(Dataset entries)
=== Begin Enclosure ===

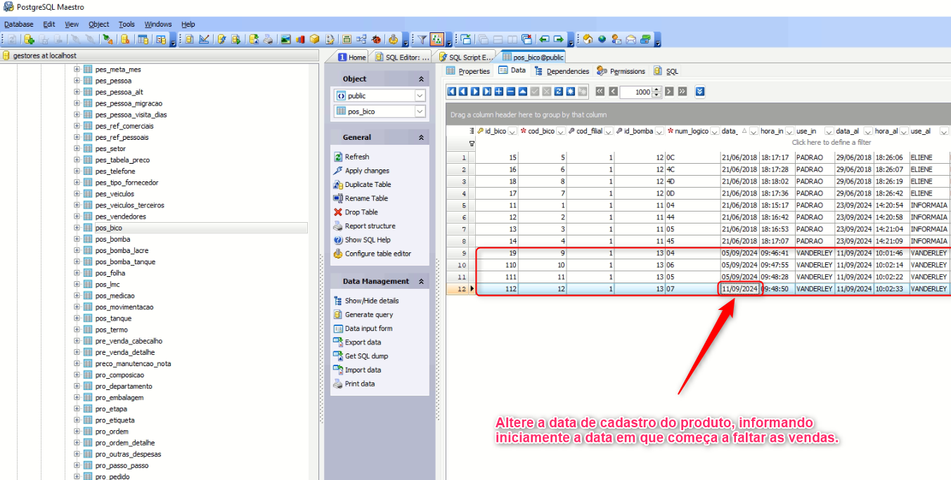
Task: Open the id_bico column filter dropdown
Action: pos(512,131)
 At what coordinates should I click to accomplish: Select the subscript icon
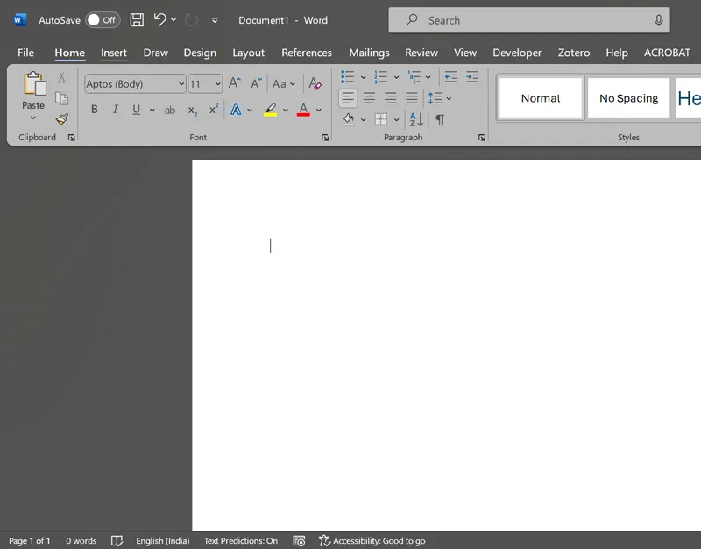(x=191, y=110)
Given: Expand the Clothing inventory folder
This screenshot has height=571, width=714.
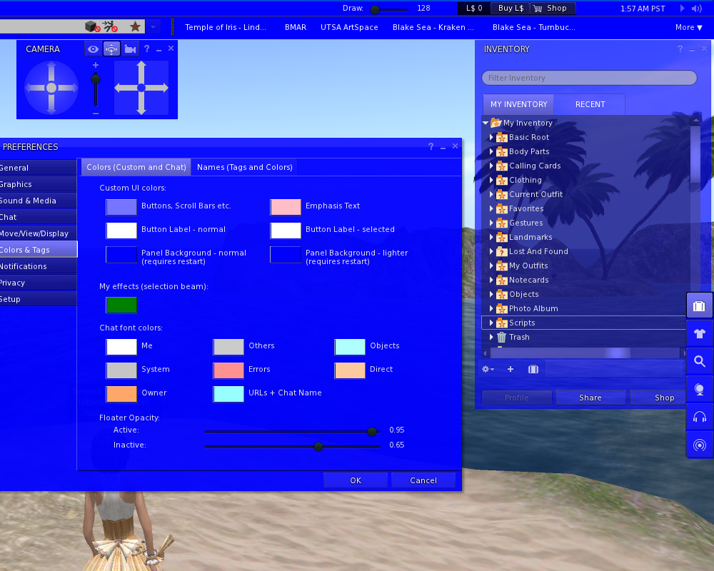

=== End Enclosure ===
=== Begin Enclosure ===

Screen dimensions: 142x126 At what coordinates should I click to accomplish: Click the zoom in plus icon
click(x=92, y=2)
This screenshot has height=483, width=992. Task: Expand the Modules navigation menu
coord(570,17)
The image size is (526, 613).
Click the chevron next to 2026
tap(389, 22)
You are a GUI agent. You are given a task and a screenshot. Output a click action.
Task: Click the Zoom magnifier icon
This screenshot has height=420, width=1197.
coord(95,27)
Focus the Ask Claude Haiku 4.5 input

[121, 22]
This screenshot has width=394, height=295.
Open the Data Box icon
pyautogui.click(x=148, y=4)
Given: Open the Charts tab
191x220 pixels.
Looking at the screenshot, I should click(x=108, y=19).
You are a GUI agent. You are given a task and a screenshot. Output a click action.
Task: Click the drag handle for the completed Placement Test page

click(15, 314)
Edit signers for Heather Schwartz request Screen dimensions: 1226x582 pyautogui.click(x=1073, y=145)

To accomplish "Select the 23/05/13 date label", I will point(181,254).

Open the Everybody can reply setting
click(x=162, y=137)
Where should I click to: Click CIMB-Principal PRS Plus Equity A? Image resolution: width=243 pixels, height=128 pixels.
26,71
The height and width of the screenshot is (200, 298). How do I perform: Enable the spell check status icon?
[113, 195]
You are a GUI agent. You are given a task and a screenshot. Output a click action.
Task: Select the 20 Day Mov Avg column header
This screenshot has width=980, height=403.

=== End Enclosure ===

WHAT THE TASK ASKS:
A verbatim reproduction is expected: starting at the line above that has "At what coordinates should I click to accomplish: Select", ending at the line that has "This screenshot has height=571, width=714.", both included, and with no pictures and no other lines.

SOLUTION TO THE PROBLEM:
 At what coordinates should I click to accomplish: Select the subscript icon
(x=191, y=110)
Given: Expand the Clothing inventory folder
This screenshot has height=571, width=714.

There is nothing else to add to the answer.